24. Juli: Über die „Magistrale der Grand Crus“ ins ländliche Herz von Burgund

Ein klassizistischer Triumphbogen am Eingang zur Altstadt, an der Straße reiht sich ein Haus ans andere ohne Zwischenraum, auf den Dächern unendlich viele Kamine, und Platanenalleen zum Flanieren. In Beaune beginnt der Urlaub. Der Versuch, an einer Tankstelle am Ortsausgang nachzutanken, missglückt. Falsche Kreditkarte. Visa wird nur während der Öffnungszeiten akzeptiert, der Automat verlangt die landesübliche Carte Bleue (CB). Ob der schmale Rest im Tank bis zu unserem Ziel südwestlich von Beaune reichen wird?
Hinter Beaune, der Hauptstadt des burgundischen Weins, setzt sich die von Dijon nach Süden verlaufende Côte d´Or, auf deutsch in etwa die Goldlage, fort, von Weinkennern auch als „Magistrale der Grand Crus“ gerühmt. So weit das Auge reicht, erstrecken sich die Rebanlagen im Tal der Saone. Anders als in Deutschland wird der Wein in Frankreich gerne auch auf ebenem Terrain angebaut. Laut Reiseführer haben sich die Weingüter südlich von Beaune auf die Chardonnay-Rebe spezialisiert, die „einen der besten trockenen Weißweine der Welt“ ergibt, während nördlich der rote Pinot Noir oder Spätburgunder den Löwenanteil ausmacht. Die Straße erklimmt einen der sanften Hügel und gibt den Blick frei auf die weinselige Saone-Ebene. Wir durchqueren pittoreske beigefarbene Dörfer. Erste Dächer mit farbigen Mustern aus glasierten Dachziegeln und enge Gassen, in denen der Begegnungsverkehr zum Abenteuer wird, besonders wenn es sich wieder einmal um eines der Lkw-großen Wohnmobile handelt. Die Nummernschilder sind meist italienisch, niederländisch oder deutsch. Es wird wohl noch dauern, bis die Europäer Europa kennen gelernt und als ihr gemeinsames Land begriffen haben. Bei den Amerikanern hat es ja auch Jahrhunderte gedauert. Aber das ist eine andere Geschichte.
Beigefarben wie die Dörfer sind auch die Rinder auf den Weiden. Die landestypische Charolais-Rasse wird für ihre Fleischqualität geschätzt.
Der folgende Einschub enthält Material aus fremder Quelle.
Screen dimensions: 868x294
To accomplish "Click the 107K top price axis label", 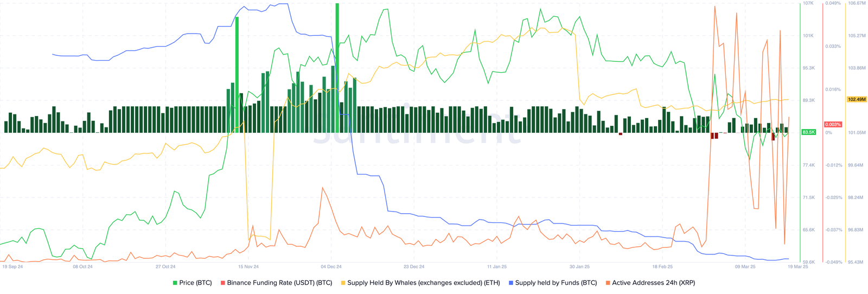I will [808, 3].
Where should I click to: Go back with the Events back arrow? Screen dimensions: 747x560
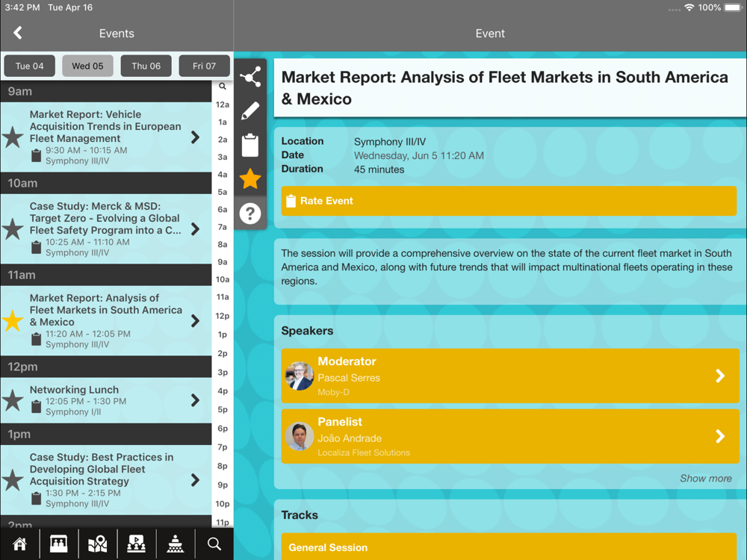pos(18,33)
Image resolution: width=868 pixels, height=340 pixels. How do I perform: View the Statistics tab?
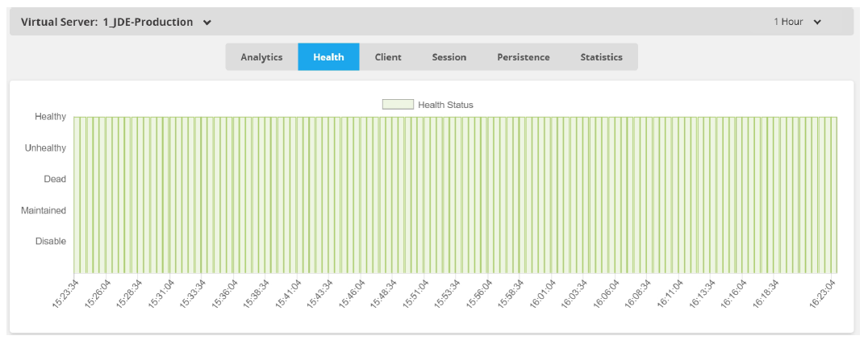[601, 57]
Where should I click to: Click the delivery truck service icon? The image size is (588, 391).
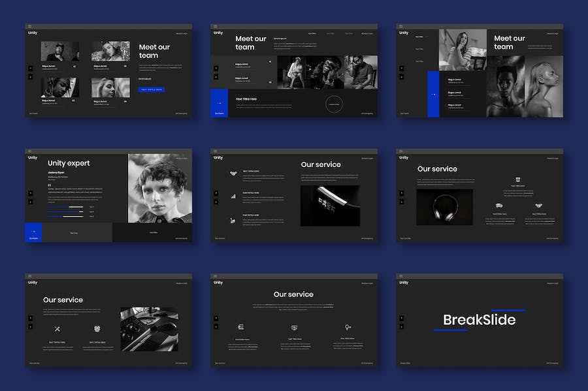point(498,206)
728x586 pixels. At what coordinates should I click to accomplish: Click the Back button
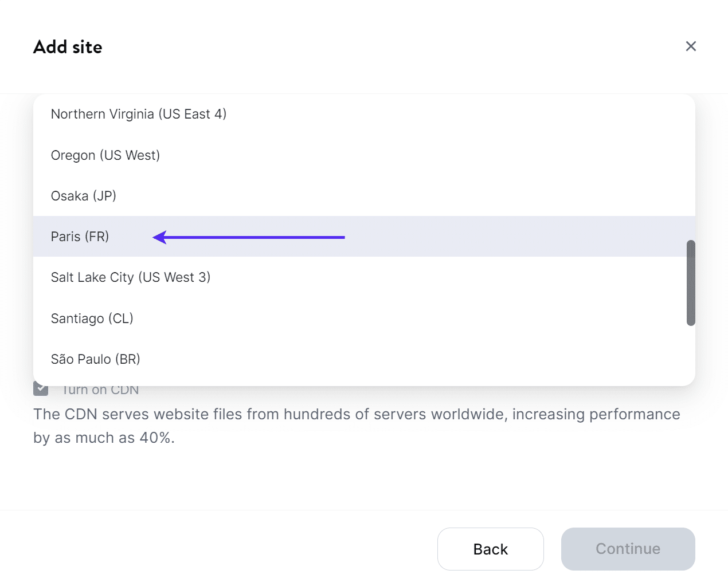click(x=490, y=548)
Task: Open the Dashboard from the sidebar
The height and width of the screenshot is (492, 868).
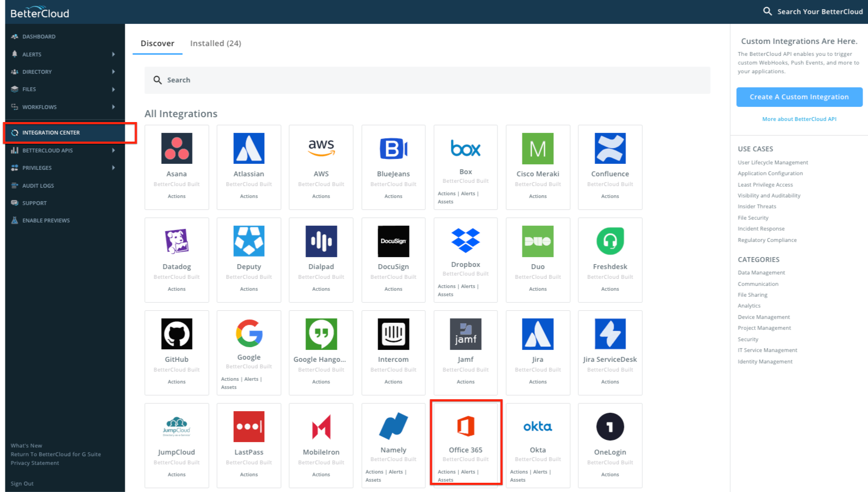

Begrüßung mit Weißwein und frischen Eiern

Durch das ehemalige Bergbaustädtchen Epinac-des-Mines nähern wir uns unserem Standort der nächsten Tage. Wie durch Zauberhand geleitet, finden wir auf Anhieb das kleine Häuschen am Ortsrand. Unsere Vermieter Lydie und Gerard erweisen sich als ausgesprochen liebenswürdige Gastgeber. Lydie führt durchs Haus und erklärt alle Funktionen, vor allem die Bedienung des großen TV-Geräts, die viel Geduld erfordert. Dann verschwindet sie zur Nachbarin und kommt mit einem Sixpack frischer Eier wieder, die sie uns in die Hand drückt: Für das Petit Dejeuner, das Frühstück, morgen. Im Kühlschrank steht der Begrüßungstrunk: eine Flasche Aligoté-Weißwein. Nur mit unserer Verständigung in der Landessprache hapert es noch ein bisschen, aber die Geste zählt. Und Gerard, ein netter Metzger im Ruhestand, spricht erstaunlicherweise auch etwas Spanisch und Englisch. Wir erfahren noch, dass es neben einer Tankstelle auch eine Epicerie, einen Tante Emma-Laden, im Dorf gibt und der Bürgermeister schräg gegenüber wohnt, dann sind wir wieder allein.
Ein kleiner Spaziergang führt uns entlang der Landstraße 1,5 Kilometer hinaus in die Landschaft und zurück ins Dorf. Die noch recht neu wirkende Kirche mit umgebendem Friedhof bildet die Dorfmitte, gegenüber, auf der anderen Seite eines enormen Straßenplatzes, liegt das stattliche Rathaus, die Mairie. Sie hat zwei separate Eingänge für „Garcons“, Jungen, und „Filles“, Mädchen. Rätselhaft. An der Bekanntmachungstafel erfahren wir unter anderem, dass Eric seine Angebetete geheiratet hat, dass dieses das Departement 21 ist und der Bürgermeister Daniel Torchon heißt. Um die Ecke, im Erdgeschoss des Rathauses, liegt die Epicerie, der Lebensmittelladen. Die Gemeindeverwaltung garantiert die Nahversorgung.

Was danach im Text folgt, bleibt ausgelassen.